Il y a dans ce « malgré tout » une ambiguïté redoutable : Gide désigne-t-il ainsi ses propres agissements, ou bien ceux de Madeleine, dont le procès serait alors implicitement ouvert ? On peut le penser, lorsqu'on compare les récits qu'il fit, à vingt ans de distance, de la scène dramatique. C'est d'abord à la Petite Dame :

 

« Tout s'est passé dans la douceur et la tendresse. [...] Nous parlions peu, de temps en temps quelques phrases ; à côté de sa simplicité, de cette absence totale d'attitude de jouer sa douleur. » (11)
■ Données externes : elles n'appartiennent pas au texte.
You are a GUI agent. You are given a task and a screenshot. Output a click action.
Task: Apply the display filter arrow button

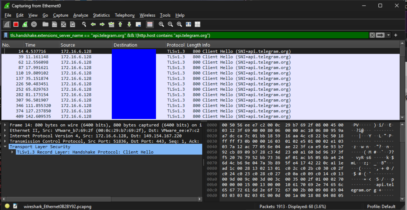[380, 35]
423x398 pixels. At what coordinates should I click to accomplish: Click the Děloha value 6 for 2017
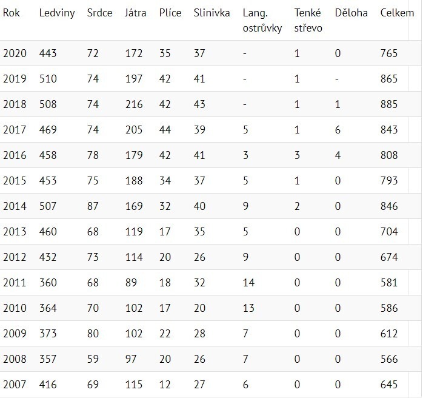click(338, 130)
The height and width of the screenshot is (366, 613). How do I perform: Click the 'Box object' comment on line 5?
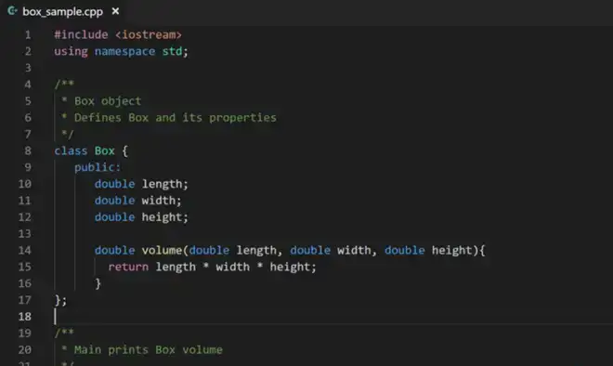108,101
Mais dans Et nunc manet in te, l'éclairage est beaucoup plus sombre, et la simplicité devient presque de la cruauté :

 

« Je pleurai sans arrêt, sans chercher à rien lui dire que mes larmes, et toujours attendant d'elle un mot, un geste...mais elle continuait à s'occuper des menus soins de la maison, comme si de rien n'était, passant et repassant auprès de moi, indifférente et paraissant ne pas me voir. » (12)
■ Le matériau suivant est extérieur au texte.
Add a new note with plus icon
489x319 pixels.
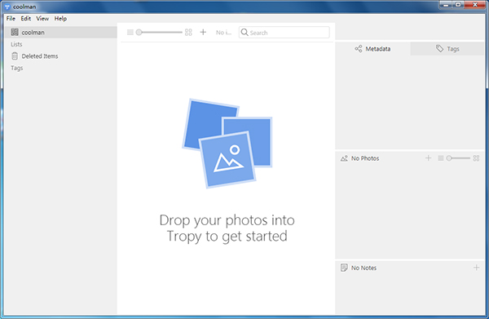(x=476, y=268)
Du pasteur à Oedipe, le glissement se confirme, qui tend à détourner de l'accusé la responsabilité de sa faute, mais en même temps qui permet à Gide de donner un sens acceptable à un événement qui était venu rompre le fragile équilibre sur lequel il avait installé son moi vivant et écrivant. Que son oeuvre se soit faite à son tour l'écho de ce procès, pour en mieux organiser la révision, ne devrait donc pas nous surprendre, et pourtant, un tel constat doit nous servir de mise en garde : si cet acte privé, la destruction des lettres, reçoit un traitement littéraire, c'est probablement parce qu'il met en cause le fonctionnement de l'écriture gidienne telle qu'elle s'est jusqu'alors élaborée. Et si nous constatons que, en regard des faits, cette écriture produit des récits mensongers, elle n'en révèle pas moins l'importance vitale que ces lettres pouvaient revêtir pour elle.

 

     Dans Les Faux-Monnayeurs, une première scène retient l'attention : [75] elle nous propose le seul fragment que nous connaissions du roman écrit par Édouard et lecture en est faite à l'intention du jeune Georges, pour son édification ; ce garçon est en effet coupable, mais plutôt par étourderie, et Édouard semble surtout soucieux qu'il ne devienne pas à son tour une victime :

 

« Je me propose de lui faire mettre en balance le peu de profit de ses vols et ce que, par contre, sa malhonnêteté lui fait perdre : la confiance de ses proches, leur estime, la mienne entre autres... toutes choses qui ne se chiffrent pas et dont on ne peut apprécier la valeur que par l'énormité de l'effort, ensuite, pour les regagner. Certains y ont usé toute leur vie. Je lui dirai aussi, ce dont il est trop jeune encore pour se rendre compte : que c'est toujours sur lui désormais que se porteront les soupçons, s'il advient près de lui quoi que ce soit de douteux, de louche, il se verra peut-être accusé de faits graves, à tort, et ne pourra pas se défendre. Ce qu'il a déjà fait le désigne. Il est ce qu'on appelle : "Brûlé". » (13)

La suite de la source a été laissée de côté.